Should I purchase a kit or a finished gun? I have zero experience in building guns or kits, or what have you. I am unsure how difficult it is to build one yourself, and/or what tools are needed. What about In the White? I plan on getting a TVM Tulle Fusil either finished, or in one of the kit options, as I've heard very good things about TVM.. now just to decide what what to do!

Any help would be great!
 
Tough decision, almost impossible to get it wrong!

I bought my first flintlock in February, a Lyman production gun. My reasoning was that I didn't want to spend too much to find out if I liked it, and also I wanted to go shooting rather than start another project.

So yes, I think now that flintlocks are a great way to go, and I'll be looking at a kit, maybe a fowler, down the road. Meanwhile I'm enjoying the Lyman.
 
Get one ready built and go shoot it. Learn about loads patching etc, then start thinking about building one if you want to. Have some great shooting times first
Just my opinion
Simon
 
I am impatient. When I got my trade gun I looked at a kit. I actually bought it, but when I got it home, I was looking at it and thought "I don't even know where to start this" plus, I wanted it "NOW". I talked to the guy that I bought the kit from and he agreed to build it for me. Was lucky, only took about 90 days to get it back completed. I was anxious every day because I wanted it "NOW!" :rotf:

So, in answer to your question, I would suggest you ask yourself, how soon do you want it? Can you build it fast enough, or can you wait long enough for someone else to build it, or do you want to start shooting it "NOW"? If you can't wait, then as was suggested a production gun is a good way to get started, learn how to shoot a flinter, and meanwhile you can save and get either a kit or get one built for you.
 
Yup. Finished first until you get both your feet on the ground and than work your way into kits as you move along.

Your journey might take you through guns you can trade up. I have been bouncing around muzzleloading for about forty years and only now have taken on building a gun.

You might consider taking home a gun or two to re-finish or improve first, assembling tools and practicing on scraps and other small projects first, then trying for that kit you have to have as you find it along the way.

If you want best bang for the buck, (no pun intended) then learn to save up, trade up, and work gradually. No one is going to see your mistakes like you will, and no one will fall in love with your gun like you will.
 
I got started a bit bass-akwards. I was working part -time in a gunshop and a fellow came in to sell a bunch of guns, including a POS flintlock. Well all the hardware was good, but he'd messed up the stock, so the shop just gave it to me, and I bought Dixon's book, and restocked the parts. All I had to buy was a few hand tools and a stock...not much $$$. This was 1992 and I also had just seen Last of The Mohicans, and I wasn't doing living history at that time....so no rush to finish.

I would not recommend dumping the full cash on all the parts and beginning that way. Life gets in the way and before you know it, it's hunting season and your rifle or gun is nowhere near finished.

So as the guys suggest, get a good quality finished gun, and learn that and have fun, THEN you'll have a better idea of what features you like and want when it comes time to build one.

LD
 
Here are my suggestions to buy your first flint gun in order from the best way to start at the top of the list.

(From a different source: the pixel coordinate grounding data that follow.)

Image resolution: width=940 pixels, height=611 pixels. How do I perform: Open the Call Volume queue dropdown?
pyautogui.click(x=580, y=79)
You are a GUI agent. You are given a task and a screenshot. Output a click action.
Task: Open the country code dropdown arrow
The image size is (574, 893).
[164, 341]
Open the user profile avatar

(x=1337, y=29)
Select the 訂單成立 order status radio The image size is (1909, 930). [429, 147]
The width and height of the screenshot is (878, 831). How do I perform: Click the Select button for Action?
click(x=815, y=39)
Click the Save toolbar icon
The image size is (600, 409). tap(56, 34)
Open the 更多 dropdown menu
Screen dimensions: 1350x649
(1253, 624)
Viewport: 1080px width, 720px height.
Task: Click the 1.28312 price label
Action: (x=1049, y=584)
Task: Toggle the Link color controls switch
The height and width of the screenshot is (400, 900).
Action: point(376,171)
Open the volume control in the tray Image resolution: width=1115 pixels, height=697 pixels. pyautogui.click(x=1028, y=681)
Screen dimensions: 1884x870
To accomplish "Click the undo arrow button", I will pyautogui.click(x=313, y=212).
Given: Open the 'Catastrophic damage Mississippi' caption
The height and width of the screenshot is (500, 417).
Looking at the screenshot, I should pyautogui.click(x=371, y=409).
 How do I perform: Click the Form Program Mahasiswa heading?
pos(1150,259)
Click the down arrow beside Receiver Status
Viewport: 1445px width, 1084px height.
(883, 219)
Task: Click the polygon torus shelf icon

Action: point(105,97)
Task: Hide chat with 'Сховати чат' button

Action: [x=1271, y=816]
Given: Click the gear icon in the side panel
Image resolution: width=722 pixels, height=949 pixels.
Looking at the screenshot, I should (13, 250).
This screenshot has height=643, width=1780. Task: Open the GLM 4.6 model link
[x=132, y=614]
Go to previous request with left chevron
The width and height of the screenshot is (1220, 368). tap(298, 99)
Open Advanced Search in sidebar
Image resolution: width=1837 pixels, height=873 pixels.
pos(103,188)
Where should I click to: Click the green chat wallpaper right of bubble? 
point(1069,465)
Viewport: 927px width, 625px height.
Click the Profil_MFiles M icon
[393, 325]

1. Buy the best Used or New gun you can afford. That way you won't be frustrated with poor quality stuff, that will have to be fixed before the gun works correctly. You will also HAVE a gun to shoot and you can take more time to decide how you are going to get your NEXT gun. :grin:

2. For most people, I think the best next step is buy a completely assembled gun that needs the wood and metal finished. This requires the least amount of tools and experience and will give you some idea if you want to pursue doing more difficult work. It will also give you a chance to learn disassembly and assembly of the parts. The real plus here is the lock, barrel and trigger will be in the proper positions to function correctly. IF you decide this is all the further you can or want to go, you have a functioning gun. It will give you pride of ownership when you do a good job of finishing the wood and metal.

And now a few (rather a bunch of) words on kits:

A. I have forgotten how many unfinished kits I've seen people buy, get frustrated with, and never complete; since I completed my 18 month Apprenticeship in 1974 to build and work modern guns. Many folks wind up having somebody else finish such kits, if they ever get the kit finished at all. That can and will sometimes/often cost more than an already completed gun.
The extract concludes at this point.